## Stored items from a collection
____________________
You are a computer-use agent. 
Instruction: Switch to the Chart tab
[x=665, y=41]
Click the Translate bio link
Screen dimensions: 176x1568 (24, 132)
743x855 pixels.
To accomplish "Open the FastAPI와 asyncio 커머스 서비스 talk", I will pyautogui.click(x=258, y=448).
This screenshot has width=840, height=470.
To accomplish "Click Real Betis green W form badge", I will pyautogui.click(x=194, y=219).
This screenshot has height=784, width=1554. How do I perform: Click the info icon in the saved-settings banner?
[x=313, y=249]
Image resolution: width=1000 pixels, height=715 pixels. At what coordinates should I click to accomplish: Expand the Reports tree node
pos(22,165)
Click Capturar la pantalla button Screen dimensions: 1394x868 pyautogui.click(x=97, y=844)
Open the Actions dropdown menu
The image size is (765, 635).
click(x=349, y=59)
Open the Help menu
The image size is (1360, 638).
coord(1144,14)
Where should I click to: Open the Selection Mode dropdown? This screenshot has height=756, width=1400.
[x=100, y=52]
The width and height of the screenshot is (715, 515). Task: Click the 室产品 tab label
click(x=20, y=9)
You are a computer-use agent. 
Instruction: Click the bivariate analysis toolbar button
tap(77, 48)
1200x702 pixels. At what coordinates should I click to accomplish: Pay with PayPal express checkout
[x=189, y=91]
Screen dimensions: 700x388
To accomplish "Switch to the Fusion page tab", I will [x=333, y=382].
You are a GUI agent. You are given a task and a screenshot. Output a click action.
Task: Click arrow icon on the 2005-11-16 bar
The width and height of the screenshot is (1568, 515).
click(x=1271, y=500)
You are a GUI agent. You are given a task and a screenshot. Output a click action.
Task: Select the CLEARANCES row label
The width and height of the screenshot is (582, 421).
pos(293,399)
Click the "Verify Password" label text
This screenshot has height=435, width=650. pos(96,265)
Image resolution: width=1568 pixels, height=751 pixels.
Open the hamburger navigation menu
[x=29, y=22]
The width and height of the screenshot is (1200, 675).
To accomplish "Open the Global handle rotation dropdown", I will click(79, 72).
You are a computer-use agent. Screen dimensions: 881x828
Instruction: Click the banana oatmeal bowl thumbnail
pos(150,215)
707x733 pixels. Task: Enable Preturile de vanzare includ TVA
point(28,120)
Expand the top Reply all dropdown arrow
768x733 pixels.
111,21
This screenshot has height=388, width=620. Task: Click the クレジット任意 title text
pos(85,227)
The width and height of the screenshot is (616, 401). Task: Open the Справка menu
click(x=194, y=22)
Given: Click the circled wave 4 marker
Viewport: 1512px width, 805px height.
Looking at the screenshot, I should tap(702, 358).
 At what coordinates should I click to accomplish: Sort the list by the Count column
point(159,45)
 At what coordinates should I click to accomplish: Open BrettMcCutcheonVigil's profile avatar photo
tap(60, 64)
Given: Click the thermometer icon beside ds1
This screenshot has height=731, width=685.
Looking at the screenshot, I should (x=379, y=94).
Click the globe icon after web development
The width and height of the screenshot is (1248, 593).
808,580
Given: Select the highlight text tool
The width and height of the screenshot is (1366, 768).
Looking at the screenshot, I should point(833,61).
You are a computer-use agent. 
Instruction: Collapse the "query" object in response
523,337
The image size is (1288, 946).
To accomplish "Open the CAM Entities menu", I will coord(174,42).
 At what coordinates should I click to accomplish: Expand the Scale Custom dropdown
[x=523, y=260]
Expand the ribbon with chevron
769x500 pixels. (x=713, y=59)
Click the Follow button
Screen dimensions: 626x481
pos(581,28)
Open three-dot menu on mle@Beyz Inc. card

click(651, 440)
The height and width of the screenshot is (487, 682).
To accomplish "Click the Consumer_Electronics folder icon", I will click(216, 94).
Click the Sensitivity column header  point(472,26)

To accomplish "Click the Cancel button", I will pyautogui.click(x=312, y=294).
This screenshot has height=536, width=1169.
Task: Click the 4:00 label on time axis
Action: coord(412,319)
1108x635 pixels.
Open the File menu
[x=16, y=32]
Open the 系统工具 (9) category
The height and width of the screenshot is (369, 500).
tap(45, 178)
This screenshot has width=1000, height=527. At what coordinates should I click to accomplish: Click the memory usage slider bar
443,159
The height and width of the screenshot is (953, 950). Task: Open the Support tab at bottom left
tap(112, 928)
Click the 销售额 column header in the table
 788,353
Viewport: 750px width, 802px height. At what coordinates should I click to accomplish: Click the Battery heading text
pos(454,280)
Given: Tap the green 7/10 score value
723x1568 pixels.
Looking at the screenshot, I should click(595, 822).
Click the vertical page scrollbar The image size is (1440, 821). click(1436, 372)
____________________
## Your objective
As listed above, the lines from the line with "707x733 pixels. Task: Enable" to the line with "Click the Sensitivity" are to be echoed exactly, with both ends included and nothing added.

## Solution for this task
707x733 pixels. Task: Enable Preturile de vanzare includ TVA
point(28,120)
Expand the top Reply all dropdown arrow
768x733 pixels.
111,21
This screenshot has height=388, width=620. Task: Click the クレジット任意 title text
pos(85,227)
The width and height of the screenshot is (616, 401). Task: Open the Справка menu
click(x=194, y=22)
Given: Click the circled wave 4 marker
Viewport: 1512px width, 805px height.
Looking at the screenshot, I should tap(702, 358).
 At what coordinates should I click to accomplish: Sort the list by the Count column
point(159,45)
 At what coordinates should I click to accomplish: Open BrettMcCutcheonVigil's profile avatar photo
tap(60, 64)
Given: Click the thermometer icon beside ds1
This screenshot has height=731, width=685.
Looking at the screenshot, I should (x=379, y=94).
Click the globe icon after web development
The width and height of the screenshot is (1248, 593).
808,580
Given: Select the highlight text tool
The width and height of the screenshot is (1366, 768).
Looking at the screenshot, I should point(833,61).
You are a computer-use agent. 
Instruction: Collapse the "query" object in response
523,337
The image size is (1288, 946).
To accomplish "Open the CAM Entities menu", I will coord(174,42).
 At what coordinates should I click to accomplish: Expand the Scale Custom dropdown
[x=523, y=260]
Expand the ribbon with chevron
769x500 pixels. (x=713, y=59)
Click the Follow button
Screen dimensions: 626x481
pos(581,28)
Open three-dot menu on mle@Beyz Inc. card

click(651, 440)
The height and width of the screenshot is (487, 682).
To accomplish "Click the Consumer_Electronics folder icon", I will click(216, 94).
Click the Sensitivity column header  point(472,26)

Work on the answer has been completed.